[Records shown start]

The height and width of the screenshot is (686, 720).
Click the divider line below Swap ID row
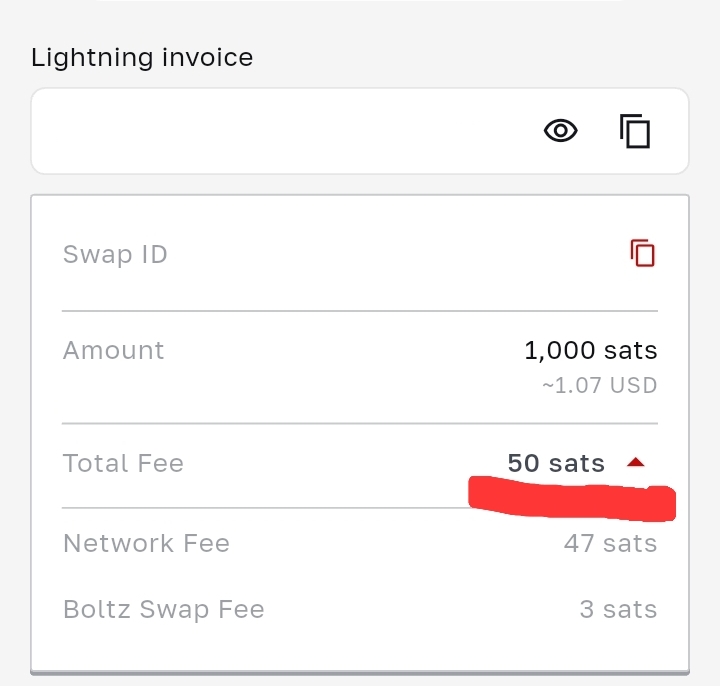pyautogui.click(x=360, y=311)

[Records shown end]
[Records shown start]

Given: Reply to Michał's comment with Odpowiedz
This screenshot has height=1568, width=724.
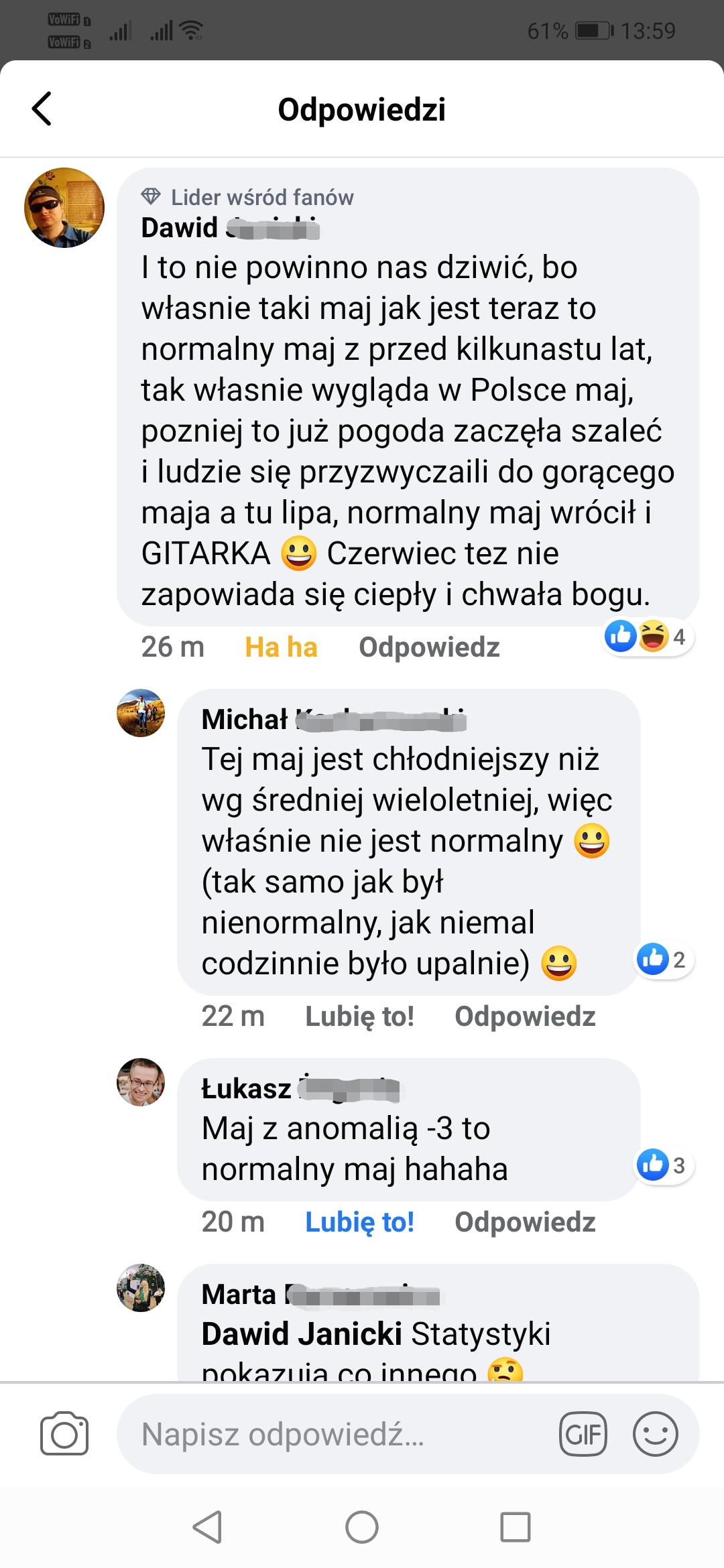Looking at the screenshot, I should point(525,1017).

[Records shown end]

Arrange the lines as a Markdown table with the columns Line No. and Line Text. Start with the line containing "The height and" and continue through the line containing "pyautogui.click(x=360, y=311)", skipping blank lines and leaving out the pictures.

**Answer to this exercise:**
| Line No. | Line Text |
|---|---|
| 1 | The height and width of the screenshot is (686, 720). |
| 2 | Click the divider line below Swap ID row |
| 3 | pyautogui.click(x=360, y=311) |